-- Problem --
In the data below, find each line that contains the word "using" and copy it.

-- Data for processing --

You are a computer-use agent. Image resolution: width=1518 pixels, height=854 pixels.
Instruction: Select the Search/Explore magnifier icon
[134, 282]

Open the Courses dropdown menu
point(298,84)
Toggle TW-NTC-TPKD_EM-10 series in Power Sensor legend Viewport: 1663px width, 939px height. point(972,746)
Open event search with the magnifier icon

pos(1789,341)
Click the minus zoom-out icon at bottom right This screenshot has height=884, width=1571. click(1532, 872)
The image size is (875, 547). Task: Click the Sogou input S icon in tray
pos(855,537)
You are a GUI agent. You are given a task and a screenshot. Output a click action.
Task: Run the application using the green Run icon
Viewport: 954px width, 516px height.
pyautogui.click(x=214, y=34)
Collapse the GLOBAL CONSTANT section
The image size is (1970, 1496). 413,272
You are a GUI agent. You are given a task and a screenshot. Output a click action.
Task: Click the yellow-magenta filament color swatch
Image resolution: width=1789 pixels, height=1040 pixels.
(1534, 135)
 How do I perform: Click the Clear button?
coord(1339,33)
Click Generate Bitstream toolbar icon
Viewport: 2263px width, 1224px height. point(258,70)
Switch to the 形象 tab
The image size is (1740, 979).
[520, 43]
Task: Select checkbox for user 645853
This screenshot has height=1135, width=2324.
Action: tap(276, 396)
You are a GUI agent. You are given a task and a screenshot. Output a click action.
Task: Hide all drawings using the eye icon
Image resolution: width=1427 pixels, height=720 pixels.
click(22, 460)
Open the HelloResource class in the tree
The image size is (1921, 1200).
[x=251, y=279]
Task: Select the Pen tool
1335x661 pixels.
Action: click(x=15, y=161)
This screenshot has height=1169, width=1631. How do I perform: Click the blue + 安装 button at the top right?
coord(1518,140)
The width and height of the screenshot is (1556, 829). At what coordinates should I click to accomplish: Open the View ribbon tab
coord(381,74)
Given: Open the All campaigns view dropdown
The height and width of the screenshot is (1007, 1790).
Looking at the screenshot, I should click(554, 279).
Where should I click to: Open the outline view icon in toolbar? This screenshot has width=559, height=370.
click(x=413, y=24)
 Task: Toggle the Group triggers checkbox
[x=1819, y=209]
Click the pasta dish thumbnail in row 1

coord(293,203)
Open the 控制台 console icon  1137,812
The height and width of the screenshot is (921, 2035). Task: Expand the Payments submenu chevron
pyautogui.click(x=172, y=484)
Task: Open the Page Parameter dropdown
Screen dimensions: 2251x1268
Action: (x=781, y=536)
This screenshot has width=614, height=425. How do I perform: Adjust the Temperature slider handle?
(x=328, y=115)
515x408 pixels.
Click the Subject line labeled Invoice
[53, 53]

-- Solution to the problem --
Task: Run the application using the green Run icon
Task: Hide all drawings using the eye icon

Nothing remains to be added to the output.